→ **Input records**

----

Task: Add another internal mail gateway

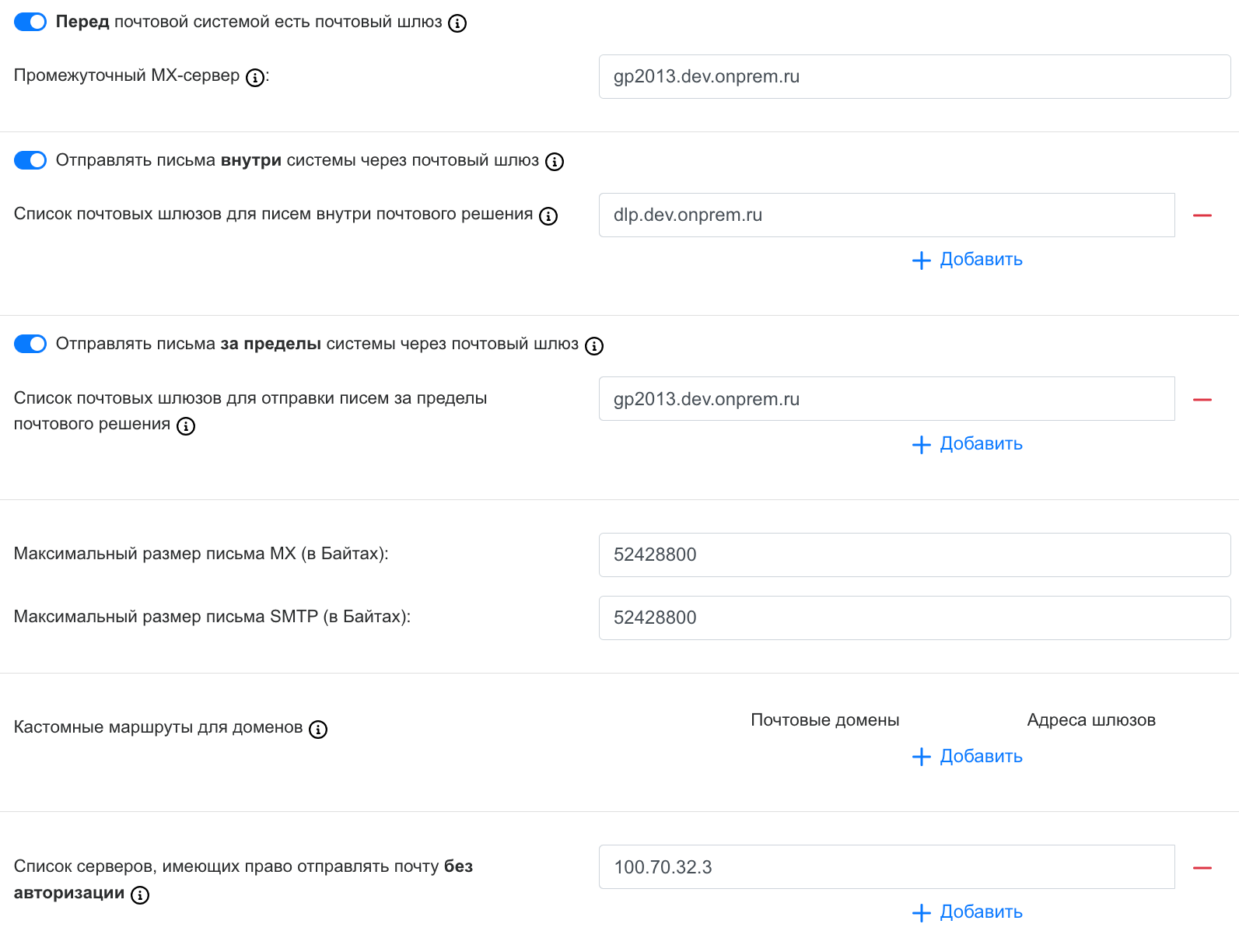Action: (x=967, y=260)
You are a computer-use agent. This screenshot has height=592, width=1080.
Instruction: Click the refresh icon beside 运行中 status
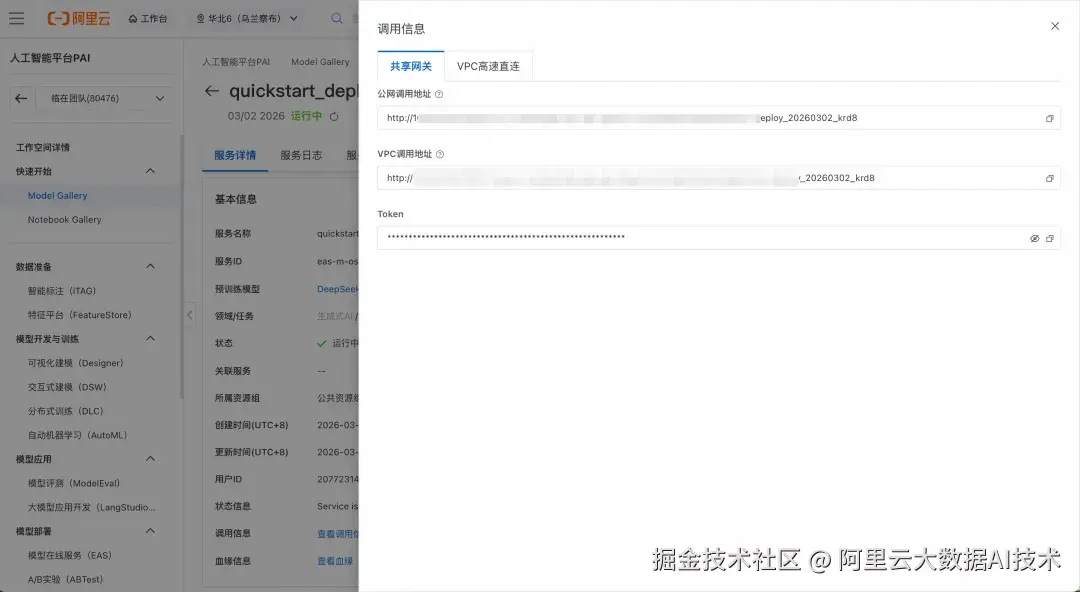click(x=334, y=117)
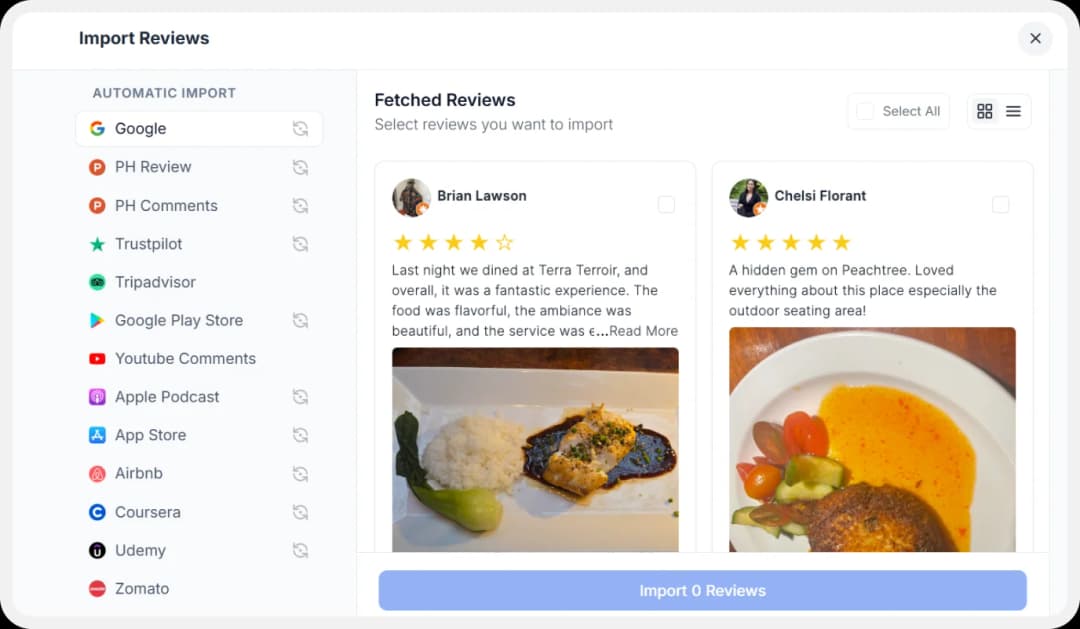Image resolution: width=1080 pixels, height=629 pixels.
Task: Select Chelsi Florant's review checkbox
Action: (x=1000, y=204)
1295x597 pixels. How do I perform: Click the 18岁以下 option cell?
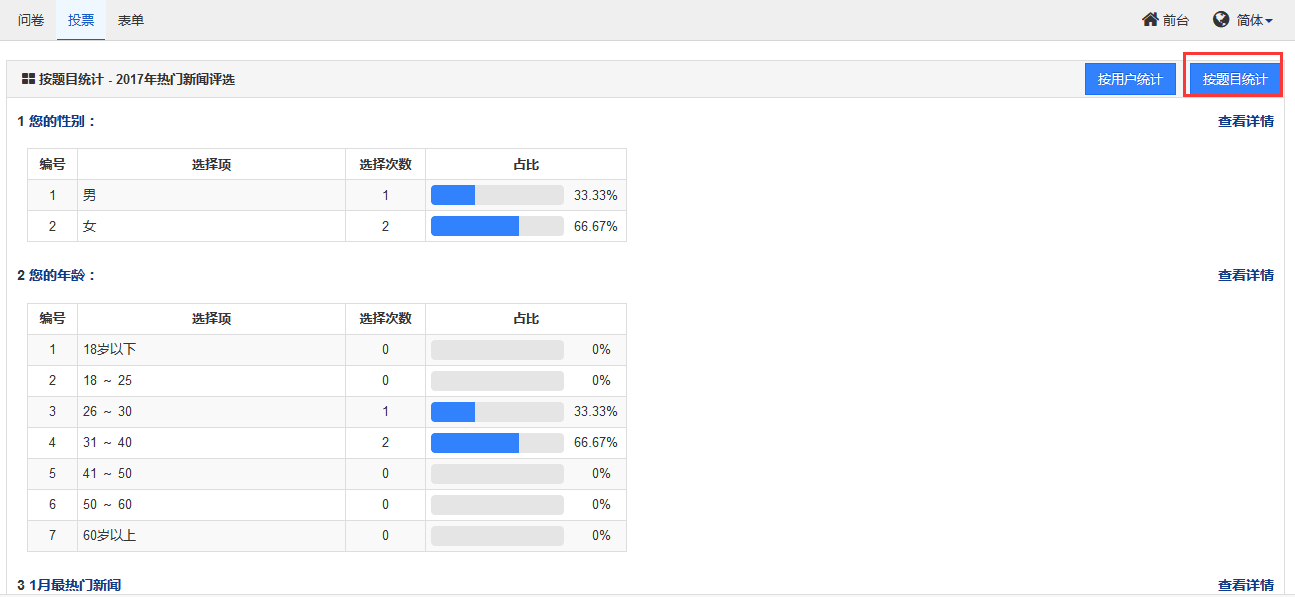[x=211, y=350]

----

Your copy of the data should match it exactly, apart from the images, which are omitted.

Task: Add another internal mail gateway

Action: (x=967, y=260)
You are a computer-use agent. This screenshot has height=592, width=1080.
Instruction: Click the refresh icon beside 运行中 status
click(x=334, y=117)
Image resolution: width=1080 pixels, height=629 pixels.
Task: Select Chelsi Florant's review checkbox
Action: (x=1000, y=204)
1295x597 pixels. How do I perform: Click the 18岁以下 option cell?
[x=211, y=350]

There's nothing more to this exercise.